Low-income students in some of Colorado’s more affluent school districts—Boulder, Cherry Creek, and St. Vrain Valley—are more likely to attend top colleges than their peers around the state.

But across the state, and even in those districts, less well-off students attend elite schools at a lower rate than more affluent students.

A new report from A+ Denver, a nonprofit education advocacy group, encourages districts, parents, and policymakers to pay attention to where, not just whether, students enroll after graduation, and to make an effort to ensure that more low-income students have access to elite schools.

Everyone from public school leaders to universities to President Obama’s administration has made helping low-income students attend and graduate from college a priority. This report argues that elite schools, which tend to have higher graduation rates, are more likely to help students improve their social standing and secure high-paying jobs after graduation.

Statewide, just 3 percent of low-income students attend elite colleges, compared to 12 percent of more affluent students. According to the report, ten percent of all Colorado students attend elite colleges (in this case, schools that earned a place on the U.S. News and World Report rankings) and 57 percent attend college at all.

The researchers write that the current situation may actually exacerbate income inequality, with high-income students having easier access to elite schools and the opportunities that come with them at higher rates

The findings may bolster the arguments of advocates of socioeconomic diversity in schools: Poorer students at wealthier schools and in wealthier districts were more likely to go to college, and wealthier students at poorer schools were less likely to go to college.

The ten districts that sent the biggest portion of students eligible for free and reduced-price lunch (a common measure of students’ economic background) to elite schools were Boulder (10.9 percent); Cherry Creek (6.3 percent); St.
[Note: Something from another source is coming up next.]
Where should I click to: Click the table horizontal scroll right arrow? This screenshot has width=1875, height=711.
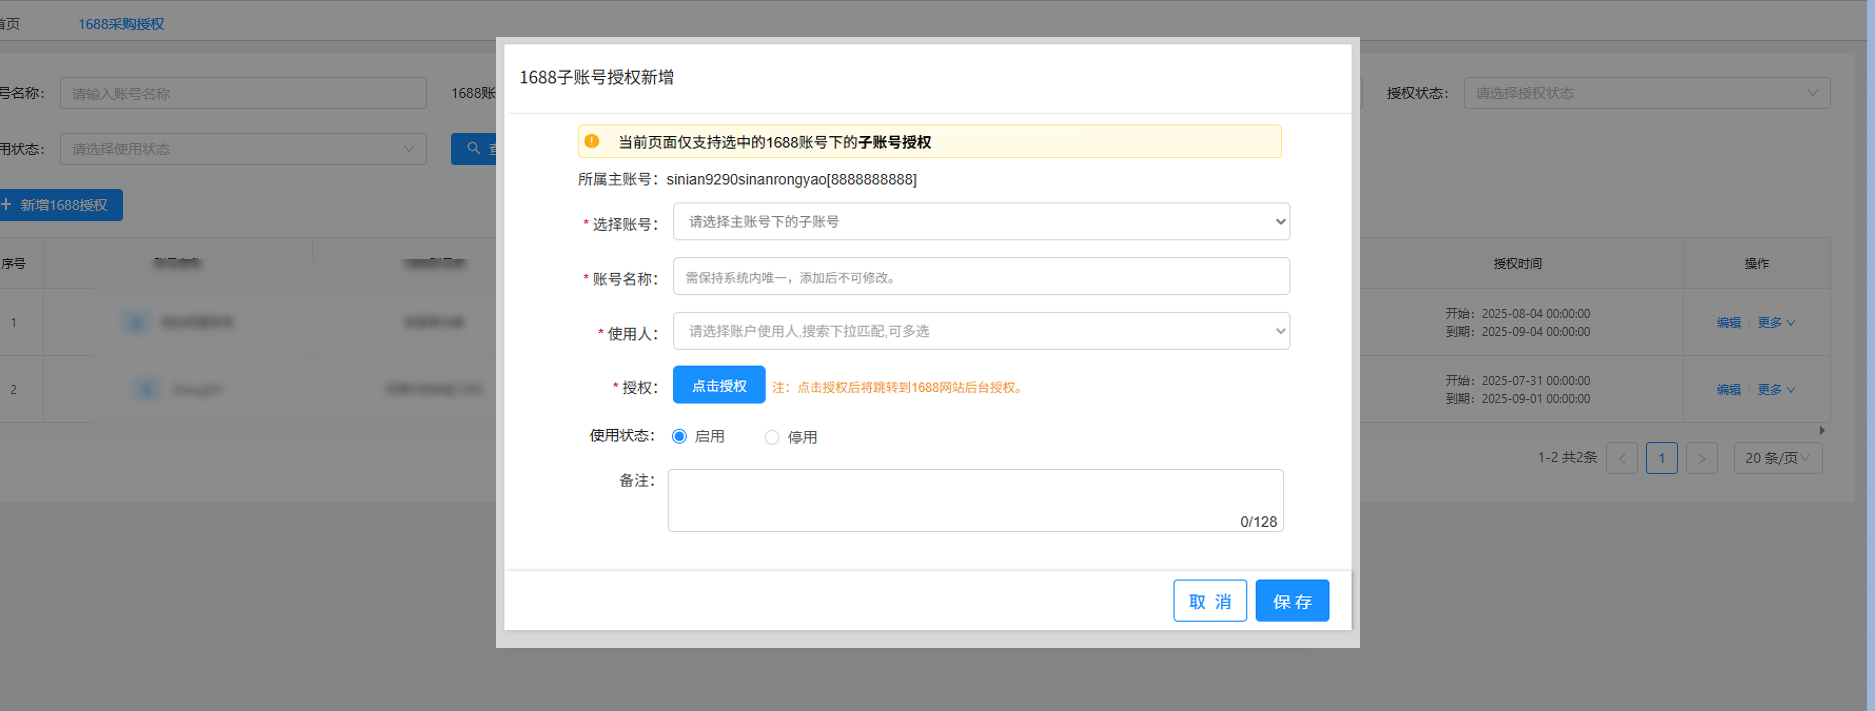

Vrain Valley (5.7 percent); Jeffco (5.1 percent); Westminster (4.4 percent); Denver (3.7 percent); Northglenn-Thornton (3.5 percent); CO Springs (3 percent); Adams-Arapahoe (2.9 percent); and Poudre (2.4 percent).

Of course, overall college-going rates also varied: Just 3 percent of Adams-Arapahoe students who were not low-income went to elite schools, while in Boulder, the rate was more than 30 percent.
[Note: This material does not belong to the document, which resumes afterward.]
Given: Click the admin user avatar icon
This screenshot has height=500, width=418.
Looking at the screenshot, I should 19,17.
The schools that sent the highest portion of low-income students to top schools were the International Baccalaureate program at George Washington in Denver, DSST, and Boulder High School. The drop-off between the very best schools and the next tier was steep: Forty-four percent of low-income George IB students enrolled in elite colleges, compared to 4 percent of such students at East, the tenth-most-successful school.

The researchers advocate for more transparency in the data about which students attend what schools and why; better communication about college to students in an effort to encourage more students to strive for elite colleges; and improving K-12 education so more students in all racial and income groups are equipped for elite schools.